Dear Beloved Community at St. Stephen’s Lutheran Church,
Not too long ago we received the ashes of previous palm crosses on our foreheads in the shape of the cross, with the words: “Remember that you are dust, and to dust you shall return”.
It turns out that was not just the standard ritual that we go through each year to begin the season of Lent. In these last few weeks the meaning of what we did on Ash Wednesday has become a very important spiritual preparation for the unprecedented matters we are all being affected by now. When we face our human limitations during Lent specifically, and throughout our lives as Christians, we are more understanding and able to live well through difficult times like these and the many others that inevitably come.
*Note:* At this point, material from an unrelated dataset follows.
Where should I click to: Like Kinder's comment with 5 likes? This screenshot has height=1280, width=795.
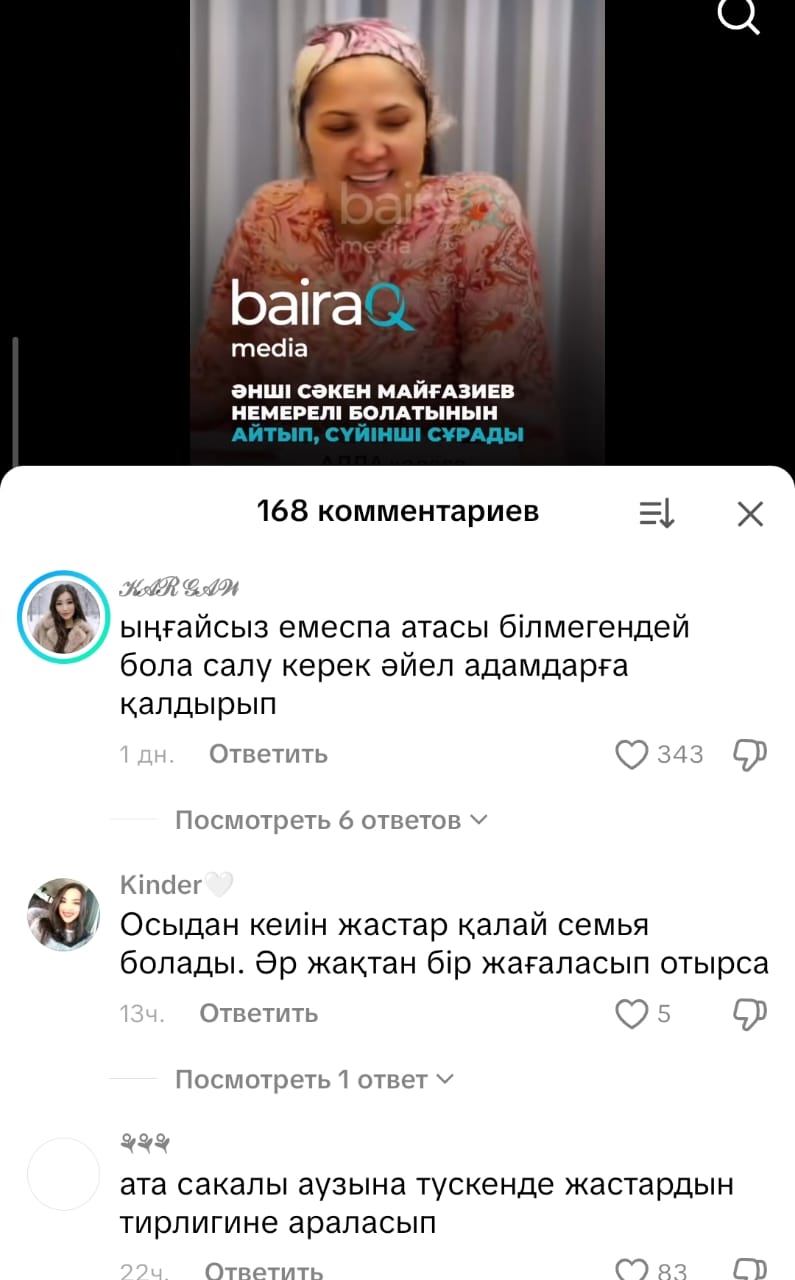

This is especially true when we know that those ashes mean that our true faith is not placed in anything other than the love of God, and God’s hope for the ongoing healing of all creation, which we celebrate in the high point of the Christian year – Easter.
It certainly is harder to celebrate that when we can’t gather like we are used to, but we can still gather our spirits in other ways like sharing this email and praying after we read it. We will also be given the opportunity to experience our weekly Sunday worship in a different way too. We are working on a way to both offer a live-stream link to Sunday morning worship that I and Gary Roberts, our musician will lead at a time TBD (once we are sure it will work), and by visiting our website and viewing a recording of our Sunday worship. The bulletin will be emailed out so you can print it and participate along with the service. Please watch for another email tomorrow or Saturday with the final details.
In the meantime, here are the upcoming scripture readings for Sunday so you can have the Word of God planted in your life before we share them on Sunday. Hey! What a concept! We can open our Bibles and read from them, rather than relying upon the Celebrate insert! My comments are a result of our weekly Pastor’s Text Study where several Lutheran and Episcopal pastors gather and rotate leadership of the study, so that we can come to a deeper and more scholarly understanding of what we will be preaching on for the coming Sunday.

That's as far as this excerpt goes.